Streckenverpflegung  ca. alle 10km mit den leckeren Langenberg-Marathon Müsliriegeln, Iso, Mineralwasser, Teegetränk, Red Bull usw.

Die Zuschauer sind ebenso motiviert wie die Fahrer selbst- sie werden euch auf dem Anstieg    ( Start 450m ) zum Langenberg ( 843m) ganz schön einheizen


----------



## [email protected] (14. September 2005)

HI!
Danke für deine Infos!! 
Bis Dann


----------



## ojs (22. September 2005)

Langenberg ist ein schöner Saisonabschluss. Die Strecke ist technisch nicht besonders schwer aber konditionell fordernd, zumindest, wenn man schnell sein möchte. Langenberg, Name ist hier Programm. Ich bin sie letztes Jahr mit meiner Frau gefahren, es war ihr erster Marathon. Daher habe ich die Strecke erst mal in Zeitlupe erlebt. In der Zwischenzeit war ich aber öfters da zum trainieren und 370 hm am Stück muss man im Mittelgebirge schon suchen.


----------



## Adrenalino (22. September 2005)

Also, dann gibt es in Langenberg hauptsächlich längere Steigungen? Die liegen mir nämlich viel viel mehr als dieses CC-mäßige auf und ab à la Odenwald-Bike-Marathon.
Oder ist es von beidem etwas? Langer Anstieg in der Mitte und der Rest kurze Rampen?
Wenn das Wetter hält bin ich dabei.....muss die Schmach vom letzten W-Ende verarbeiten  dann ist aber Schluss und bis November wird nur getourt


----------



## Wave (22. September 2005)

so, grad angemeldet


----------



## ojs (23. September 2005)

Adrenalino schrieb:
			
		

> Also, dann gibt es in Langenberg hauptsächlich längere Steigungen? Die liegen mir nämlich viel viel mehr als dieses CC-mäßige auf und ab à la Odenwald-Bike-Marathon.
> Oder ist es von beidem etwas? Langer Anstieg in der Mitte und der Rest kurze Rampen?
> Wenn das Wetter hält bin ich dabei.....muss die Schmach vom letzten W-Ende verarbeiten  dann ist aber Schluss und bis November wird nur getourt



Von beidem etwas, aber der Anstieg auf den Langenberg ist halt ca. 370 hm am Stück. Ist aber davon abhängig, von welcher Seite der Aufstieg stattfindet. Von Wiemeringhausen aus, sind es permanent zwischen 7 und 10% Steigung. So fahr ich es immer im Training. Von Bruchhausen aus sind es eher zwischen 4 und 6%. Ich kann den Infos auf der Webseite zur Zeit nicht entnehmen, auf welcher Route dieses Jahr gefahren wird.


----------



## flämischer löwe (23. September 2005)

saison finale.
ich bin da welche strecke fahrt ihr.
danach ist 3 wochen pause,dann beginnt der chaka cup


----------



## tranquillity (24. September 2005)

Langenberg ist einer meiner Lieblingsmarathons. Das liegt neben der Strecke auch an der liebenswerten Organisation, wo man wirklich merkt, dass hier nicht aus kommerziellen Interessen sondern der Sache wegen gearbeitet wird.

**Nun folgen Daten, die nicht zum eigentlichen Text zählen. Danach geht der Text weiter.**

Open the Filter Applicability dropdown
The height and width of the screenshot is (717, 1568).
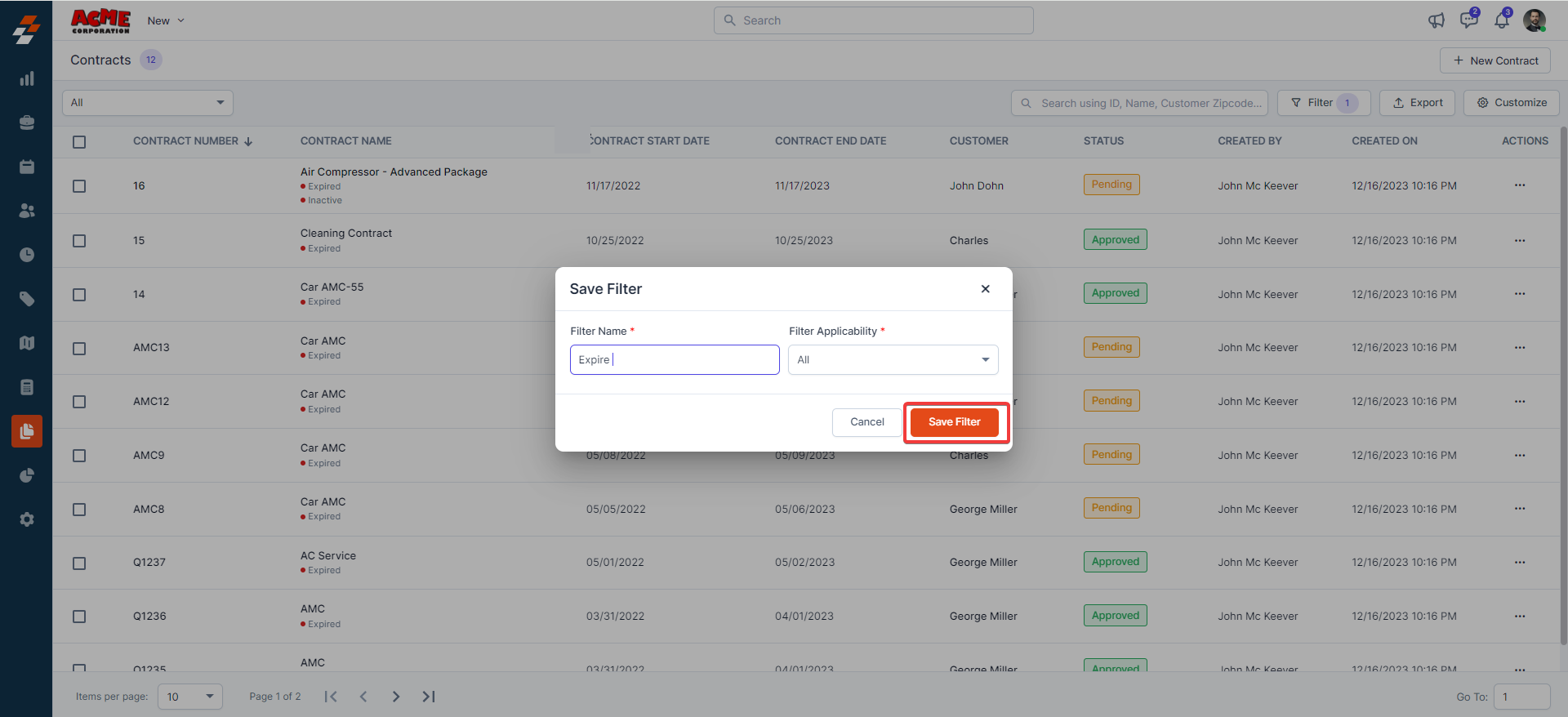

Die Verpflegung ist super (u.a. selbstgebackene Müsliriegel!), die Strecke mit schönen Steigungen (v.a. Runde zwei ist immer ein Kampf gegen sich selbst). Es wirklich schöner Saisonabschluss. Ich kann's euch nur empfehlen.

Wer einen Bericht vom letzten Jahr lesen will, kann dies auf
http://www.mtb-siegerland.de/pivot/entry.php?id=22
tun.

Ich bin auf jeden Fall wieder dabei und werde wohl die 74km Strecke (= 2 Runden) anpeilen.


----------



## MTB-News.de




----------



## Ramon Salazar (26. September 2005)

Ich werde auch bei diesen marathon teilnemmen nur das dumme muss morgens sehr früh von herne aus mit der bahn fahrren.


----------



## MoeSzyslak (27. September 2005)

Werde dieses Jahr auch zum ersten mal den Langenberg-Marathon fahren. Hoffe das Wetter bleibt trocken


----------



## ojs (27. September 2005)

MoeSzyslak schrieb:
			
		

> Werde dieses Jahr auch zum ersten mal den Langenberg-Marathon fahren. Hoffe das Wetter bleibt trocken



Wieso? Regnet doch schon


----------



## MoeSzyslak (27. September 2005)

ojs schrieb:
			
		

> Wieso? Regnet doch schon


Noch ist es doch einigermaßen trocken. Nur das es sich nicht "einregnet"


----------



## [email protected] (27. September 2005)

Ja hoff ich auch ma das es sich nicht einregnet!!!!! Soll ja aber eigentlich schlechter werden zum Ende der Woche!


----------



## Adrenalino (27. September 2005)

Na toll!    

Ich hab echt keinen Bock aus FFM angegurkt zu kommen und dann ne Schlammschlacht zum Ende der Saison zu erleben! Wie ist die Strecke bei Nässe? Viel Schotter und daher wenig Probleme? Oder wie in Willingen, wo ja schon ein paar Stunden ausreichen um alles absaufen zu lassen??

Ein Lagebericht die nächsten Tage wäre echt klasse!


----------



## MTB-News.de




----------



## bikehumanumest (27. September 2005)

Adrenalino schrieb:
			
		

> Na toll!
> 
> Ich hab echt keinen Bock aus FFM angegurkt zu kommen und dann ne Schlammschlacht zum Ende der Saison zu erleben! Wie ist die Strecke bei Nässe? Viel Schotter und daher wenig Probleme? Oder wie in Willingen, wo ja schon ein paar Stunden ausreichen um alles absaufen zu lassen??
> 
> Ein Lagebericht die nächsten Tage wäre echt klasse!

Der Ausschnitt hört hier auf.